# Belly Bacon ready to go!



## thebigman65 (Oct 3, 2019)

Cured for 12 days in MTQ and Brown Sugar.  Rinsed and dried, now sitting on the rack to dry.








Will go in the MES for 10 hours of cold Hickory smoke overnight!


----------



## smokerjim (Oct 3, 2019)

nice, that's going to be some piggy there.


----------



## thebigman65 (Oct 3, 2019)

In the smoker....nite  nite!.....lol


----------



## Bearcarver (Oct 3, 2019)

Looks Great, Big!!
Nice Start!!
Be Back for Finals.

BTW: If you have any trouble keeping your AMNPS lit, the right end of the rack Just above the water pan gets more air flow with the chip dumper pulled out about 3".

Bear


----------



## thebigman65 (Oct 3, 2019)

Bearcarver said:


> Looks Great, Big!!
> Nice Start!!
> Be Back for Finals.
> 
> ...


Thanks Bear....I pulled the chip dumper out completely to start and seems to be working good....will check on it shortly!


----------



## Bearcarver (Oct 4, 2019)

thebigman65 said:


> Thanks Bear....I pulled the chip dumper out completely to start and seems to be working good....will check on it shortly!

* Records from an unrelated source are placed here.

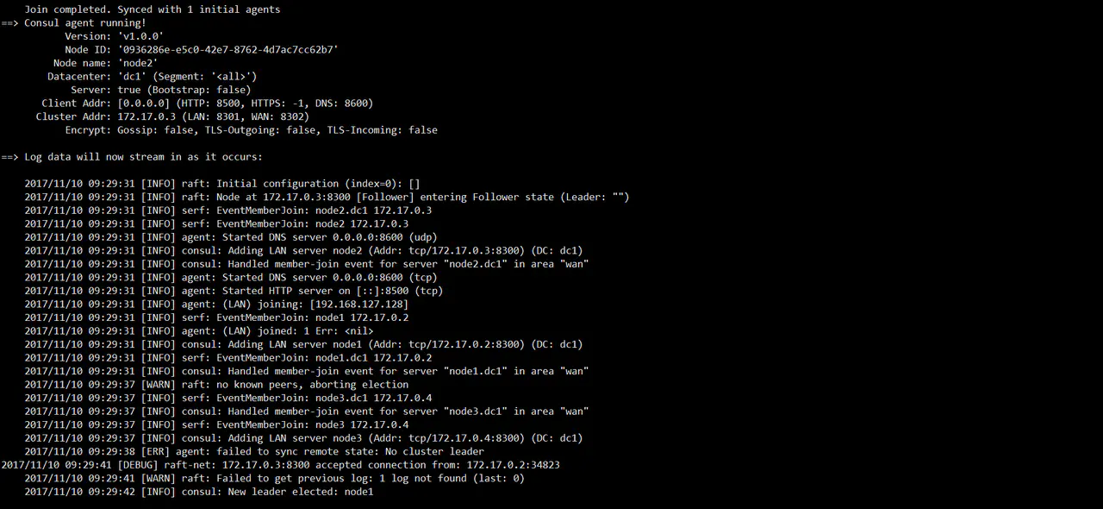Click the 'no known peers, aborting election' warning
The height and width of the screenshot is (509, 1103).
(216, 385)
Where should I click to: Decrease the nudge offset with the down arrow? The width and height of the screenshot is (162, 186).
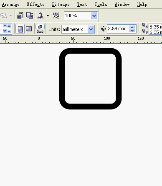coord(132,31)
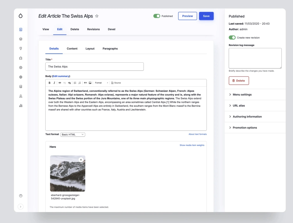Apply block quote in editor toolbar

[x=85, y=83]
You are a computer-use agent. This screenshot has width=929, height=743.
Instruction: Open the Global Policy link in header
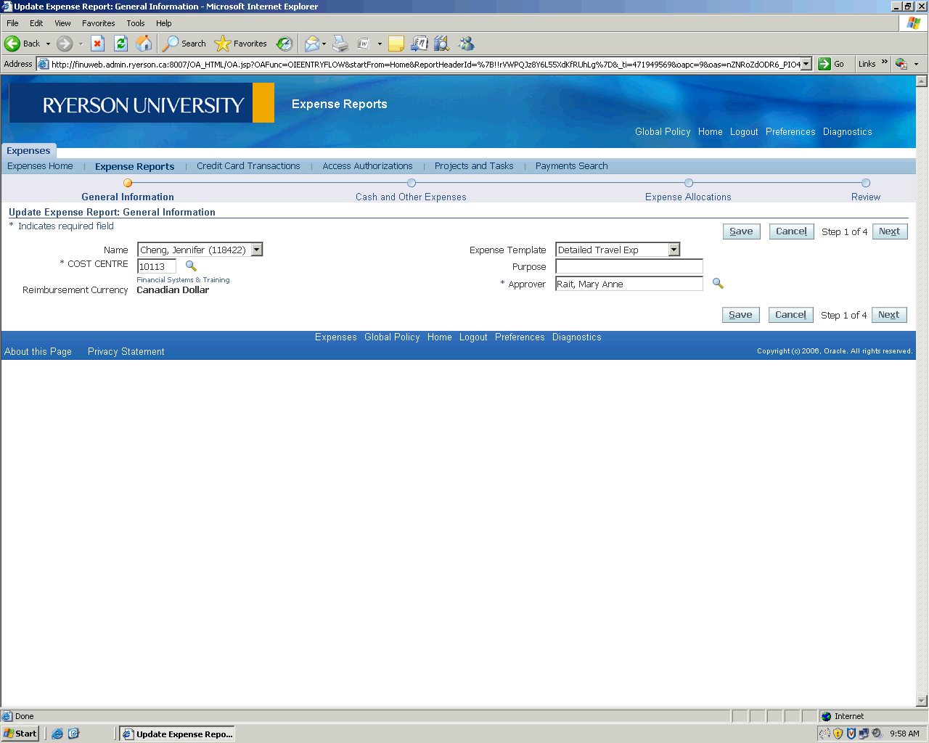click(663, 132)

If it works for you keep doing it that way.
However in all of my tests that bottom left corner on the floor had very little air flow.
And I found pulling the chip dumper out 3" created more air flow than removing it completely. Then if the pellets burn too fast, you can push it back in a little or a lot, to adjust the air flow. Rotating the chip dumper 180° helps too.
These are my findings---Yours could be different.

Bear


----------



## thebigman65 (Oct 4, 2019)

Bearcarver said:


> If it works for you keep doing it that way.
> However in all of my tests that bottom left corner on the floor had very little air flow.
> And I found pulling the chip dumper out 3" created more air flow than removing it completely. Then if the pellets burn too fast, you can push it back in a little or a lot, to adjust the air flow. Rotating the chip dumper 180° helps too.
> These are my findings---Yours could be different.
> ...


Ya I should of done that as it went out half way through overnight....i just continued it this morning and moved it where you said....working fine now.  Thanks Bear!


----------



## thebigman65 (Oct 4, 2019)

After first smoke....wrapped up and in the fridge.....another round tomorrow!


----------



## thebigman65 (Oct 5, 2019)

2nd round.....decided to switch to the offset....I thought the MES smoke was too intense.  Threw some cheese on there too!


----------



## thebigman65 (Oct 8, 2019)

Sliced up and ready to start bagging!


----------



## pc farmer (Oct 8, 2019)

That looks great.  Nice meat to fat ratio.


----------



## HalfSmoked (Oct 8, 2019)

Awesome job nice looking bacon.

Warren


----------



## Bearcarver (Oct 8, 2019)

Yuuuummmmm----MMMMMmmm.......... Nuff Said.
Very Nice!!
Like.

Bear


----------



## thebigman65 (Oct 8, 2019)

Thanks guys.....all bagged up and ready for the freezer......24 bags with about 10 to 12 slices each bag....plus 3 bags of ends.....not bad!   Best of all it tastes awesome!


----------



## pc farmer (Oct 8, 2019)

Did you weigh your 12 piece bags?  Mine weigh just over 1 lb.  I mean like 1.13


----------



## thebigman65 (Oct 8, 2019)

pc farmer said:


> Did you weigh your 12 piece bags?  Mine weigh just over 1 lb.  I mean like 1.13


Nope....should of but I was tired.....lol


----------



## Bearcarver (Oct 9, 2019)

Looks Great, Big!!
Now you're set for a little while, but I wouldn't wait too long to start another batch.
BTW: I'm glad to see your slices are closer to the Sandwich length that I make.
What good is a 14" slice of Bacon anyway??? LOL
It doesn't fit in a Sammy, and it doesn't fry evenly in a Pan!!
When we get store-bought Bacon, the first thing I do is take a scissors & cut the pack in half, before I even open it !!!
Nice Job!!
Like.

Bear


----------



## HalfSmoked (Oct 9, 2019)

thebigman65 Thanks for the like it is appreciated.

Warren


----------



## thebigman65 (Oct 9, 2019)

Bearcarver said:


> Looks Great, Big!!
> Now you're set for a little while, but I wouldn't wait too long to start another batch.
> BTW: I'm glad to see your slices are closer to the Sandwich length that I make.
> What good is a 14" slice of Bacon anyway??? LOL
> ...


Well I have to admit it was kinda by necessity.....my slicer doesnt handle the full length slabs so I cut them in half....but you're absolutely right....smaller slices are better anyway!


----------